First of all, those duplicates were an issue many years ago when disk space was a problem. It simply isn't any more. This is a non-issue. Games nowadays can take any amount of space from 100MB to 60+GB. A few MB more in dependencies simply will not matter.
Also, yes that package managing stuff is nice. But only in theory, where it actually works.
In practice, games (and other software) are not constantly developed and updated with latest versions of libraries. And they shouldn't! Don't change a running system.
So at some point, version X of a dependency WILL rotate out. And then users have to find custom solutions, which is annoying as hell and will cause more people to switch to Windows for the product than it will cause them to fiddle around with their system. Fiddling around is nice for us proggers, but not for average users. This has happened SO MANY TIMES with open source libs that actually are maintained by someone - and so many times more by closed source software.
So either package maintainers have to carry ancient versions of their libs around (possibly even fixing critical bugs in them still if they appear) - and with that outlook, who still wants to maintain packages "properly"? Nobody.
Or developers are forced for a life long update-my-dependencies-game, including possible API changes and whatnot. Hooray.
No, I'm sorry. This package managing stuff may have noble goals, but in practice it is a terrible crux for developers that are actually paid for their work. And it throws more than just a few stones in the way of spreading linux.

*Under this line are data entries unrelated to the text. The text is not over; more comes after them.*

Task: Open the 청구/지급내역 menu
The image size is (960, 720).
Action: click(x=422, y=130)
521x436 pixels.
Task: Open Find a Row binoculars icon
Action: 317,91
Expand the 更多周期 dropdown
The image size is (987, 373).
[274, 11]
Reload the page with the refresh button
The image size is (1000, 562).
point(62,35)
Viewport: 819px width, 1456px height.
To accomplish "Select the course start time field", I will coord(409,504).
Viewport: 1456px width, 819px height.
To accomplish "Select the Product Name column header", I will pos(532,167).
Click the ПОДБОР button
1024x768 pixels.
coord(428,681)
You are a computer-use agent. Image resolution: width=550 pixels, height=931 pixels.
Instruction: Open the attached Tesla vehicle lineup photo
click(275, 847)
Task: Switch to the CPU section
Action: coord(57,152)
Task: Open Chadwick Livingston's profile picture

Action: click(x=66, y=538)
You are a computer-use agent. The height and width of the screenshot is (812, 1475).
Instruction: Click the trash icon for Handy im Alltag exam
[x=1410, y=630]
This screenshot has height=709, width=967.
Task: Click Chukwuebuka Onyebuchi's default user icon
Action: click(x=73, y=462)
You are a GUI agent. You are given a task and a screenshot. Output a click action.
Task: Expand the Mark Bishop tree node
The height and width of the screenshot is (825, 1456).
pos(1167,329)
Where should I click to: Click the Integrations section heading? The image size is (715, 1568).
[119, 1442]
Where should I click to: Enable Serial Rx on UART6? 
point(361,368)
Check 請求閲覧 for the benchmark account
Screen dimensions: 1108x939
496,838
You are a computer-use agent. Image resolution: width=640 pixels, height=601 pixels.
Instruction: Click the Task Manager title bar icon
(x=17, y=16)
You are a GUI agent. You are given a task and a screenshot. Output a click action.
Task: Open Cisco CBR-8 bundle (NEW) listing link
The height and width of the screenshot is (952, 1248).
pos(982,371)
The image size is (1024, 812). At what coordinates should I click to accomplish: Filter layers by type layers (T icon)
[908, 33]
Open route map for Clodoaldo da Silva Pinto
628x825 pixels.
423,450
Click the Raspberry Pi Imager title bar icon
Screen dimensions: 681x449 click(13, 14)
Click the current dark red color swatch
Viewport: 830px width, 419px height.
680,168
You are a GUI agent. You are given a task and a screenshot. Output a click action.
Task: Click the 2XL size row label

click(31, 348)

Quoting: GuestMy kid and many others have tens of native Linux games and they work without problems. Arguments of this developer are false, win,mac and linux are different platforms and requires different programming knowledge. This developer is just just lazy and stupid, sure the Linux gaming market is bigger than the mac gaming market. The developer should play Rocket League with Debian testing Xfce and not write shit.He did not say it's impossible to create proper games for linux. He says they have trouble bringing their specific game because it uses a specific engine. That engine claims to support linux, but has those mentioned bugs.